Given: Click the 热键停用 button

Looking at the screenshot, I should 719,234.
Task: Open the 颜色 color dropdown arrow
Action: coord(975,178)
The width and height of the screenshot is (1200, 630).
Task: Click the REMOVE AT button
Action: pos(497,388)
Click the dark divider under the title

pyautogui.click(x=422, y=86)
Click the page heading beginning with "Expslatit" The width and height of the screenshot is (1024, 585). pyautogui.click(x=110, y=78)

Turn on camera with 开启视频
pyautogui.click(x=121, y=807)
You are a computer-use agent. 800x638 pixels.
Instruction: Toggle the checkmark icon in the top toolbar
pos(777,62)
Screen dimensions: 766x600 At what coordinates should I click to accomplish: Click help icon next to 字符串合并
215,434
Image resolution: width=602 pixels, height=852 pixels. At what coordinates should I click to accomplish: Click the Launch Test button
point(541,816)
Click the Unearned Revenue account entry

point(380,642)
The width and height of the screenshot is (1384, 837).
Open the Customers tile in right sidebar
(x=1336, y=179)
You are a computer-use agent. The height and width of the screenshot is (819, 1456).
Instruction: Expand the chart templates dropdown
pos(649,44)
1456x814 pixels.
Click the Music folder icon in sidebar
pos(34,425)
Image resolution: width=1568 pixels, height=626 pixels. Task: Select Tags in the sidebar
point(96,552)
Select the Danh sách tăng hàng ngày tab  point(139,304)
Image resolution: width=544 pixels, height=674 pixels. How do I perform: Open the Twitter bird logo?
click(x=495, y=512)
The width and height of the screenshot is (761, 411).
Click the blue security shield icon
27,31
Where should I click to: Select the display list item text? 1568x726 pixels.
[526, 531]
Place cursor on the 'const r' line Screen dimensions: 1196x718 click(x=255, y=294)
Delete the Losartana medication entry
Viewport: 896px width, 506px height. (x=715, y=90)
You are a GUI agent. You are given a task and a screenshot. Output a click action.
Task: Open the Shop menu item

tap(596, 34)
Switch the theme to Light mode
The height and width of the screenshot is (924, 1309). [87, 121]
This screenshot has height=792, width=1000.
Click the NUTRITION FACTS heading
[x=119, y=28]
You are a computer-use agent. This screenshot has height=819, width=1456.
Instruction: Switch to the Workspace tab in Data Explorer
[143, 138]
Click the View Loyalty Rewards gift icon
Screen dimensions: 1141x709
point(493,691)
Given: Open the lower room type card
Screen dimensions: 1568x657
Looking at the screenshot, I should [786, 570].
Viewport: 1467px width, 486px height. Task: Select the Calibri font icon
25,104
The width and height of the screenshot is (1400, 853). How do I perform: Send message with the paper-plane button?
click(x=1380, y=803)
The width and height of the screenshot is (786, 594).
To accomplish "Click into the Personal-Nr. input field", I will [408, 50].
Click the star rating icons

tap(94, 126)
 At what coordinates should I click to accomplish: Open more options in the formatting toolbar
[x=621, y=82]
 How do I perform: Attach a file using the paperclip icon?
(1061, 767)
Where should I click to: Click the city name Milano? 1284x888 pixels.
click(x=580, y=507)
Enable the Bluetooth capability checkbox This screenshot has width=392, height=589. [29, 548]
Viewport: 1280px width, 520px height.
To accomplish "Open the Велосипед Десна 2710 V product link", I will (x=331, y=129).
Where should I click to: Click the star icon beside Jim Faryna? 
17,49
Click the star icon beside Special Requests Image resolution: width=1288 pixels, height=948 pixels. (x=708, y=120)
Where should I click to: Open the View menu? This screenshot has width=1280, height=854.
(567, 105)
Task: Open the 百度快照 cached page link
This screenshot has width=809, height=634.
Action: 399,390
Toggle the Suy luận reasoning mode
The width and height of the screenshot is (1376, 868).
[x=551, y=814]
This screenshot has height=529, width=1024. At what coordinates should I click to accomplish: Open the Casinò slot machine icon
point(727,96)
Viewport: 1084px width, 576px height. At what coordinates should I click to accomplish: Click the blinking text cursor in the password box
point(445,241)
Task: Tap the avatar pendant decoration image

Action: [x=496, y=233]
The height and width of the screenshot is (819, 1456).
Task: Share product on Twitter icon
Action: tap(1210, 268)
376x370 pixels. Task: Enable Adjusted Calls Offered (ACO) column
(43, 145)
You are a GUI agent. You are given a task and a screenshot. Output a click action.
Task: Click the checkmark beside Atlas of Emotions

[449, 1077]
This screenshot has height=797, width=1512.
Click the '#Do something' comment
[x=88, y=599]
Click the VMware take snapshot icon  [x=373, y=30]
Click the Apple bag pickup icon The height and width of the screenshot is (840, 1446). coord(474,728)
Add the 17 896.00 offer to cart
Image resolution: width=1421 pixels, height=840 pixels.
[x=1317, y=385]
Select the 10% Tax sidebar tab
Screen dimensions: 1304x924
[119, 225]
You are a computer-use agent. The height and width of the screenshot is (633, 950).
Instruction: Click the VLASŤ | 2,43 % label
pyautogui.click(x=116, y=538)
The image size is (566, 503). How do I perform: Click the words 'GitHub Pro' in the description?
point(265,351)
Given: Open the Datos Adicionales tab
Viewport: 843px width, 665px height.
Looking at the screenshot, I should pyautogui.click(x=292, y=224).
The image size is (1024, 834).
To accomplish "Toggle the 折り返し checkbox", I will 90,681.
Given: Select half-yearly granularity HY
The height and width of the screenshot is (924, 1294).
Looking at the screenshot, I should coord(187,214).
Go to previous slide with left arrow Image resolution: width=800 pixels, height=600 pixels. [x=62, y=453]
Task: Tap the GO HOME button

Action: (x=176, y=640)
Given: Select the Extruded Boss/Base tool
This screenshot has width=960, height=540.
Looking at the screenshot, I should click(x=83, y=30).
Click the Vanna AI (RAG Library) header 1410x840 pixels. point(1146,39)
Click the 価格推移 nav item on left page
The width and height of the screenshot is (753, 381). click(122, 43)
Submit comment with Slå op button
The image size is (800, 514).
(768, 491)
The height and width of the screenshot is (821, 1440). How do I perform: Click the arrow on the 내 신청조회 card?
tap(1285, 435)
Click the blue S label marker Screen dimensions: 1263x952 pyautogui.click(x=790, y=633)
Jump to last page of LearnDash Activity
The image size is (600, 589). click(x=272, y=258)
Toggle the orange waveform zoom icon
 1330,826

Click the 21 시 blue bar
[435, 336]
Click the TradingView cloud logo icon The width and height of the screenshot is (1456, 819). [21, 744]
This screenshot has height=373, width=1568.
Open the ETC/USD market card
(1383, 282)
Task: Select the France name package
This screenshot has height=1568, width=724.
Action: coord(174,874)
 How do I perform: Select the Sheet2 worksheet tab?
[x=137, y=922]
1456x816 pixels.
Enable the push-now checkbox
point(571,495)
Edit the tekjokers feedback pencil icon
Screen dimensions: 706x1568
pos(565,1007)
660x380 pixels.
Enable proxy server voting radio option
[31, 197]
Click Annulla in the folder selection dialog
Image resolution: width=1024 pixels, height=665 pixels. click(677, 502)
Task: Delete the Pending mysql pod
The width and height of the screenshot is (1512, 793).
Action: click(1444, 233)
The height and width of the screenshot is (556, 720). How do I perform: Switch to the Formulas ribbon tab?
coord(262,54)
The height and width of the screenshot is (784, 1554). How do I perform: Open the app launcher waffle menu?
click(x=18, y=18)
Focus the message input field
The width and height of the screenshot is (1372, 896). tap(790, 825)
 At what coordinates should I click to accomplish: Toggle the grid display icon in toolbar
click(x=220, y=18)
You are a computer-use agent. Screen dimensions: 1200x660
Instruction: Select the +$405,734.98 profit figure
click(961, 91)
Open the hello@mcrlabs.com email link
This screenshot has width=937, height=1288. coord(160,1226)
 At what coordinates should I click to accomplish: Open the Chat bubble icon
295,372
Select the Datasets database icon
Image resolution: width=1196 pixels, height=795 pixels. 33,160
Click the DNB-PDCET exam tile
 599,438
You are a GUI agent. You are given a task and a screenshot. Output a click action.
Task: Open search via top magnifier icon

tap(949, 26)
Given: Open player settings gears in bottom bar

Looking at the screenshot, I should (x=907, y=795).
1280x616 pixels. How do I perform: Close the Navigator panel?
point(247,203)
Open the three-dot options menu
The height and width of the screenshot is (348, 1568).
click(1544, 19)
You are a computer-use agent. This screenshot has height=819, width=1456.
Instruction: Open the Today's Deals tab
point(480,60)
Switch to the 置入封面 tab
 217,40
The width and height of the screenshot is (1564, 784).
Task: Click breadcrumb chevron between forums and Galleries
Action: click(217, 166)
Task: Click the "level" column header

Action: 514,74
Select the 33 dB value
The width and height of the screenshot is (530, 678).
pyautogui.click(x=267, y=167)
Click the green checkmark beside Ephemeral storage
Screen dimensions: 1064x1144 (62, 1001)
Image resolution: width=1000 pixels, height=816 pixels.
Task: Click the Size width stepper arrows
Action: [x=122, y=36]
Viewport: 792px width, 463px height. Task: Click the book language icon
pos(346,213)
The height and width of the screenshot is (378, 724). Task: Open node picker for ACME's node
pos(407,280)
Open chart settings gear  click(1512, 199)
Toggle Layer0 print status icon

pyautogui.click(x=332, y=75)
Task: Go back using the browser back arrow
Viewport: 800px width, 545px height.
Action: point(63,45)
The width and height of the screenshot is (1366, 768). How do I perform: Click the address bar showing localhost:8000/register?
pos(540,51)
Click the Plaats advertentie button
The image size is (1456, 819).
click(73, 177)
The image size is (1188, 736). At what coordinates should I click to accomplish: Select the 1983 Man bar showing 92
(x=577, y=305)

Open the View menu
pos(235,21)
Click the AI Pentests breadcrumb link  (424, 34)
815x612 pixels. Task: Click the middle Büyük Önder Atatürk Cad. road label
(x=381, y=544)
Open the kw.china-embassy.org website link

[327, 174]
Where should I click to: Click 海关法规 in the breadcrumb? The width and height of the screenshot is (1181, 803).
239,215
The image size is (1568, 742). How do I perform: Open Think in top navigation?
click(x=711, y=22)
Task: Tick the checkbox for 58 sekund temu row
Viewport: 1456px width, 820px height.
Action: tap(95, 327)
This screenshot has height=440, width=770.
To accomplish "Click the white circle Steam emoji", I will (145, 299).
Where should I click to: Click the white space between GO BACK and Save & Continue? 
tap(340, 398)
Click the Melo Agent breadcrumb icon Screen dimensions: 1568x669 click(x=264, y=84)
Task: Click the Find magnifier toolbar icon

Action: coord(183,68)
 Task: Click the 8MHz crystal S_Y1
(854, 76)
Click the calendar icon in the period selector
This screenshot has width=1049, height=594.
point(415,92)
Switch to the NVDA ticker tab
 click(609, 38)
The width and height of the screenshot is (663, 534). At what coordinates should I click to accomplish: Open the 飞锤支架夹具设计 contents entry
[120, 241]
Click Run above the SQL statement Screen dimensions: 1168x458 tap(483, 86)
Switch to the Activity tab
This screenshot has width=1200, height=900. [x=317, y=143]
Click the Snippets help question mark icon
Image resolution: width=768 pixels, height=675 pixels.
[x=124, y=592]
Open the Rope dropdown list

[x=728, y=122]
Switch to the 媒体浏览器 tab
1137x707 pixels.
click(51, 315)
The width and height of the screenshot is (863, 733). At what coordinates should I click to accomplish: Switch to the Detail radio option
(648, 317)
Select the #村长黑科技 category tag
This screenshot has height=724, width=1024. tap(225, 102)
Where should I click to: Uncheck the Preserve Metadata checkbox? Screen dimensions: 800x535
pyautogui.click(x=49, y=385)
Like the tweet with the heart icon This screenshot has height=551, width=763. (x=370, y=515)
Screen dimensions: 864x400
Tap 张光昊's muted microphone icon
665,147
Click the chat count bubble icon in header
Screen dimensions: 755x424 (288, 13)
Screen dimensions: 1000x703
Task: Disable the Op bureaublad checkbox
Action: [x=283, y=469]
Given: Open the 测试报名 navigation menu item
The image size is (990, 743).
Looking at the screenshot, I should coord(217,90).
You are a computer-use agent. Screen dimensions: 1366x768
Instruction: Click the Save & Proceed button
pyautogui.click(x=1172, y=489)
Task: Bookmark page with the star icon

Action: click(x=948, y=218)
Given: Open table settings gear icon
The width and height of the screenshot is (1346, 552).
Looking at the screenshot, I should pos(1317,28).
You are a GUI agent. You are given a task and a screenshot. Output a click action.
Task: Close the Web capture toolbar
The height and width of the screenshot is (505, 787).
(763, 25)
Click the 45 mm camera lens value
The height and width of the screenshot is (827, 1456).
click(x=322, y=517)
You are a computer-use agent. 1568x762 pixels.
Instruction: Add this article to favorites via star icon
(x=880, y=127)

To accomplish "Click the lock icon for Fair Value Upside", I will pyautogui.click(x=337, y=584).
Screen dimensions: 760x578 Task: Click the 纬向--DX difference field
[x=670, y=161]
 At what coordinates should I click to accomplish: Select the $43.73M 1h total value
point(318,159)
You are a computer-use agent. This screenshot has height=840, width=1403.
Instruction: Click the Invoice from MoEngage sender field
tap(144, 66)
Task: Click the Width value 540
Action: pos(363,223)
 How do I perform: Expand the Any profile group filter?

**GIVEN EXERCISE:**
Rewrite the entries beginning at the line containing "Where should I click to: Click the city" and continuing through the line containing "[x=551, y=814]", changing "star icon" to "star button" and leaving everything else the same.

**CORRECT RESPONSE:**
Where should I click to: Click the city name Milano? 1284x888 pixels.
click(x=580, y=507)
Enable the Bluetooth capability checkbox This screenshot has width=392, height=589. [29, 548]
Viewport: 1280px width, 520px height.
To accomplish "Open the Велосипед Десна 2710 V product link", I will (x=331, y=129).
Where should I click to: Click the star button beside Jim Faryna? 
17,49
Click the star button beside Special Requests Image resolution: width=1288 pixels, height=948 pixels. (x=708, y=120)
Where should I click to: Open the View menu? This screenshot has width=1280, height=854.
(567, 105)
Task: Open the 百度快照 cached page link
This screenshot has width=809, height=634.
Action: 399,390
Toggle the Suy luận reasoning mode
The width and height of the screenshot is (1376, 868).
[x=551, y=814]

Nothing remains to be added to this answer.